Hans-Heinrich Sander (12 April 1945 – 22 April 2017) was a German politician for the Free Democratic Party (German: Freie Demokratische Partei/FDP).

He was elected to the Lower Saxon Landtag in 2003, and has been re-elected on one occasion. He has served as the Lower-Saxon Minister of Environment in the first cabinet Wulff and served as the Lower-Saxon Minister of Environment and Climate Protection in the second cabinet Wulff/McAllister.
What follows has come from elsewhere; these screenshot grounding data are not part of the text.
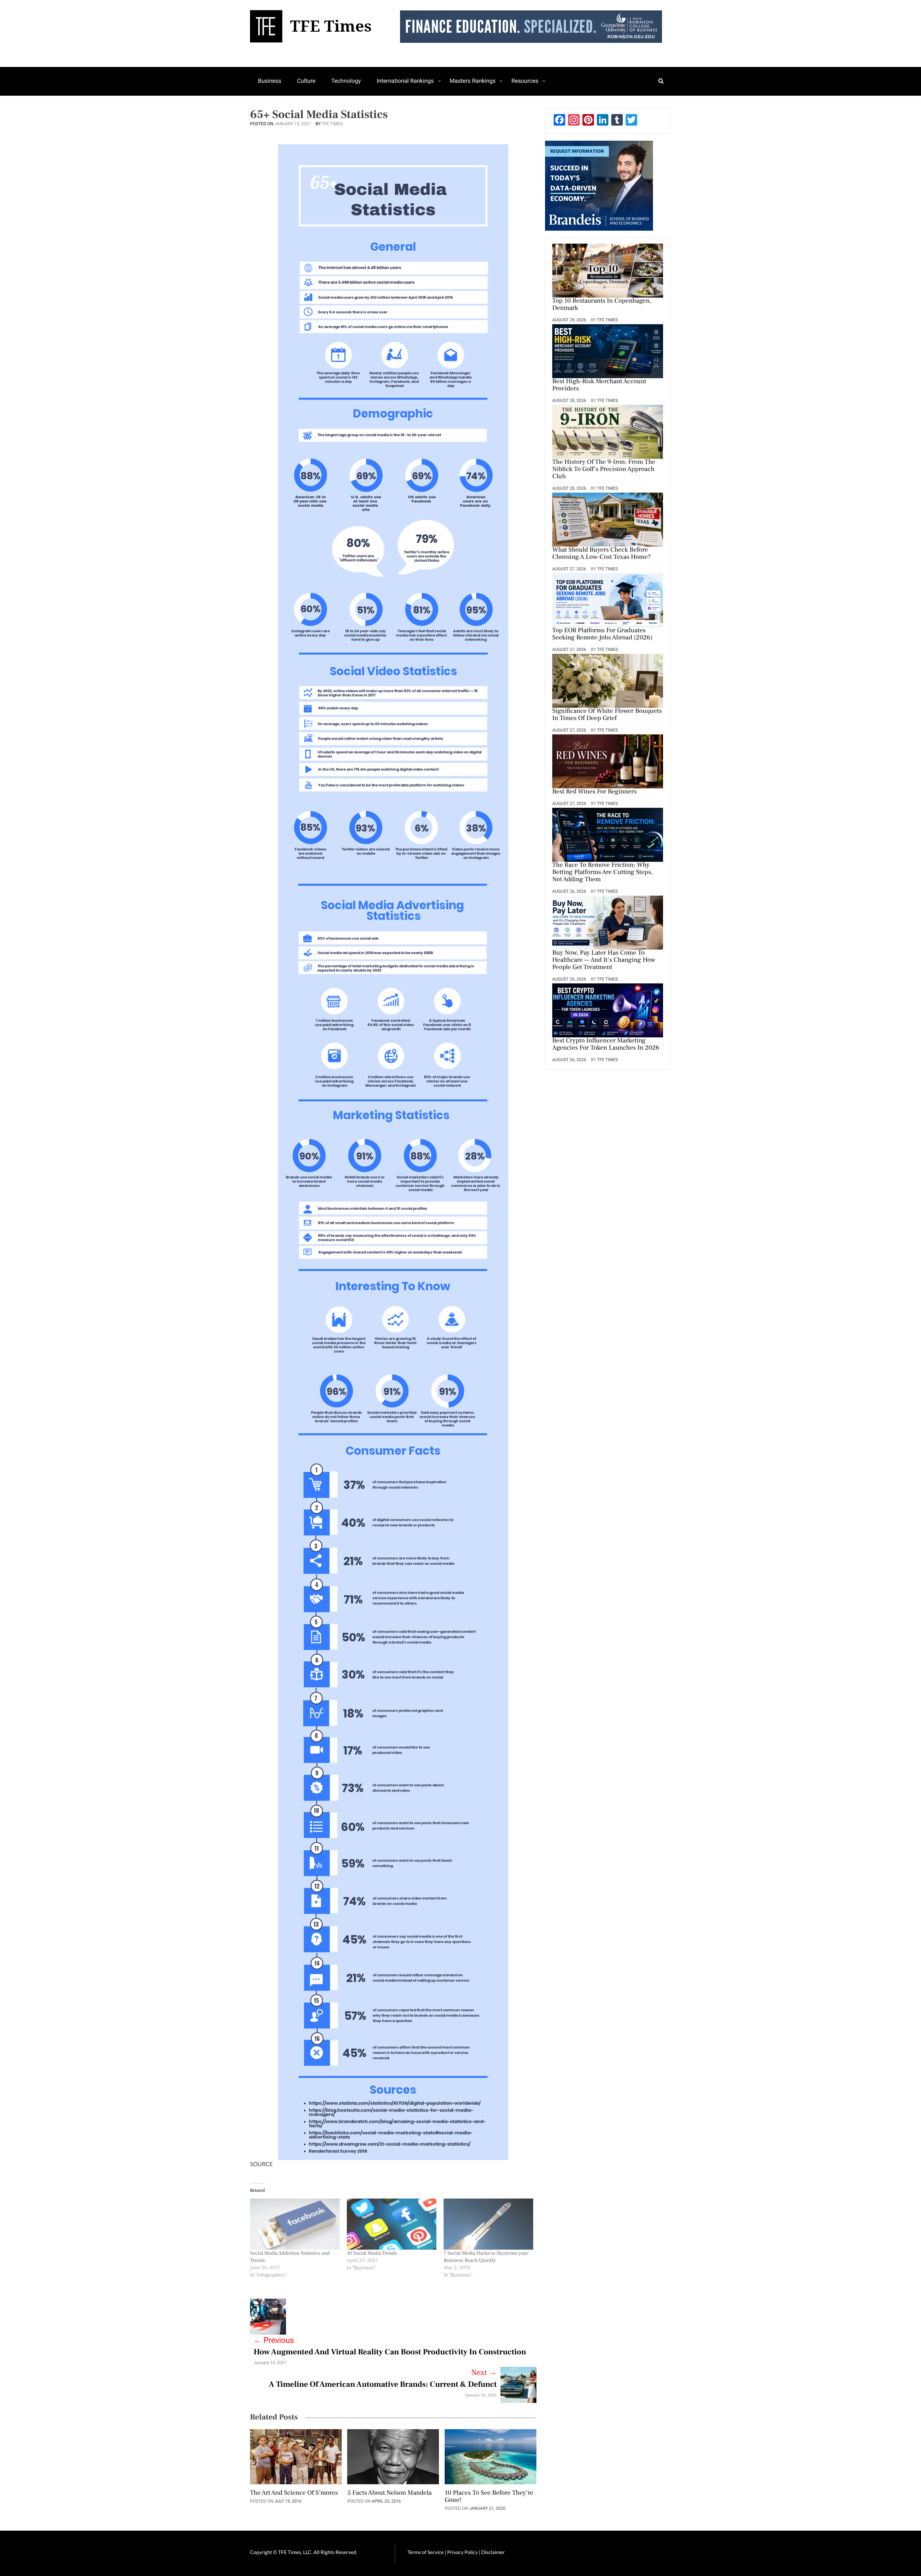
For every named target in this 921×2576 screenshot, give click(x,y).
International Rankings (405, 80)
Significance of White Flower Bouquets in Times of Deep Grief (607, 715)
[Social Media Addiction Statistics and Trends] (295, 2224)
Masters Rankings (473, 80)
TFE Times (332, 123)
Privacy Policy (463, 2552)
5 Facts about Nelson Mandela (389, 2493)
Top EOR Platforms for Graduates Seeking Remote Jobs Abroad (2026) (602, 634)
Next (484, 2373)
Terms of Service (426, 2552)
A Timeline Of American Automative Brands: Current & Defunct (382, 2385)
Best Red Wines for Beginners (594, 792)
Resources (524, 80)
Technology (346, 80)
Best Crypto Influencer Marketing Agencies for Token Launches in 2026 (605, 1044)
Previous (274, 2340)
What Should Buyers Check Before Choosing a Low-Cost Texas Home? (601, 554)
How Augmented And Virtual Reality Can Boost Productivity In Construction (390, 2352)
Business (269, 80)
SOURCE (261, 2164)
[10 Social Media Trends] (391, 2224)
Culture (306, 80)
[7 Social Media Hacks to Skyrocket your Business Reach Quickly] (488, 2224)
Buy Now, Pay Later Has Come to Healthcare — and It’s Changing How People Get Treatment (603, 960)
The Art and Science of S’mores (294, 2493)
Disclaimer (493, 2552)
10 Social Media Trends (372, 2253)
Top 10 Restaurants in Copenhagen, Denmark (602, 305)
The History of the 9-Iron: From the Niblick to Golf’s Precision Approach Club (603, 469)
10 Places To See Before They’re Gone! (489, 2497)
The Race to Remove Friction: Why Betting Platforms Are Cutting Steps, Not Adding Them (602, 872)
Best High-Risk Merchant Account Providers (599, 385)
== Family and personal life ==
Born in Golmbach, Hans-Heinrich Sander was the son of former agriculturist and politician Heinrich Sander. He began his joblife as agriculturist but went on studying teaching after suffering a heavy work accident in which he lost his left arm. After receiving a teaching degree by the PH Göttingen in 1973 he became a teacher and later the headmaster of the elementary school in Bevern where he stayed until 2002. Also, he was an agriculturist like his father. Sander was married and had two children. He was still running a fruit company in his hometown Golmbach.

Sander was married and had two children. His daughter is also involved in German local politics in Berlin.

Sander died on 22 April 2017, aged 72.

== Party ==
Sander became a member of the Free Democratic Party in 1968. He was deputy chairman of the Lower-Saxon Free Democratic Party and district chairman of the Free Democratic Party Holzminden. He has been the mayor of the Samtgemeinde Bevern from 2001 to 2003.

== Politics ==
In 1973 Sander became a member of the county council of Holzminden which he stayed until 2006. He was a member of the Lower-Saxon parliament from 2003 and the Lower-Saxon Minister of Environment and Climate Protection from 4 March 2003. From 1996, Hans-Heinrich Sander was Deputy District Administrator of Holzminden.